DODDINGTON (St. Mary), a parish, in the union and hundred of North Witchford, Isle of Ely, county of Cambridge, 4½ miles (S. by W.) from March, on the road to Chatteris; containing, with the chapelries of Benwick and March, and the hamlet of Wimblington, 8648 inhabitants. The manor was one of the ancient estates of the church of Ely, and was alienated by Bishop Heton to the crown in 1600; it soon afterwards became the property of the Peytons, who appear to have been settled here nearly a century before, as lessees of the bishop.
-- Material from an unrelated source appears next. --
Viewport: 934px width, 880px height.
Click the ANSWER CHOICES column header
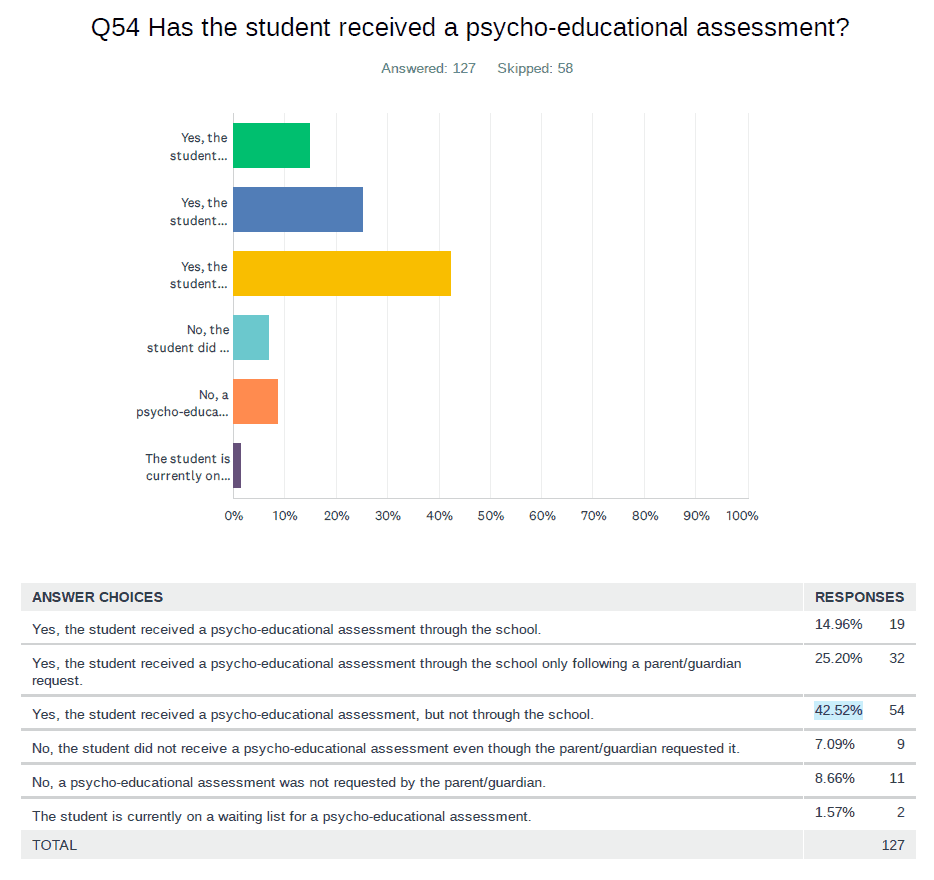[97, 597]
John Peyton was created a baronet in 1660, and dying without issue, his next brother, Algernon, was advanced to the same dignity in 1666. The title again becoming extinct in 1771, on the death of Sir Thomas Peyton, who was the last male heir of the family, Henry Dashwood, Esq., whose father had married a daughter of Sir Sewster Peyton, succeeded to the estate, took the name of Peyton by act of parliament, and was created a baronet in 1776. The parish is the most extensive in the county, and one of the most extensive in the kingdom, containing 38,000 acres of rich land. The living is a rectory, in the patronage of Sir H. Peyton: the tithes have been commuted for £9956. There are chapels of ease at Benwick and March. In 1847 an act was passed for dividing the parish and rectory into three parishes and rectories. The sum of £500 given in 1719 by Lionel Walden, Esq., a native of the parish, for the erection and endowment of a free school, having for many years remained unappropriated, had accumulated in 1837 to £1817. 17. 8. three per cent. consols., producing a dividend of £54. 10. 8., in support of the school. In this parish is situated the union workhouse.

Transcribed from A Topographical Dictionary of England, by Samuel Lewis, seventh edition, published 1858.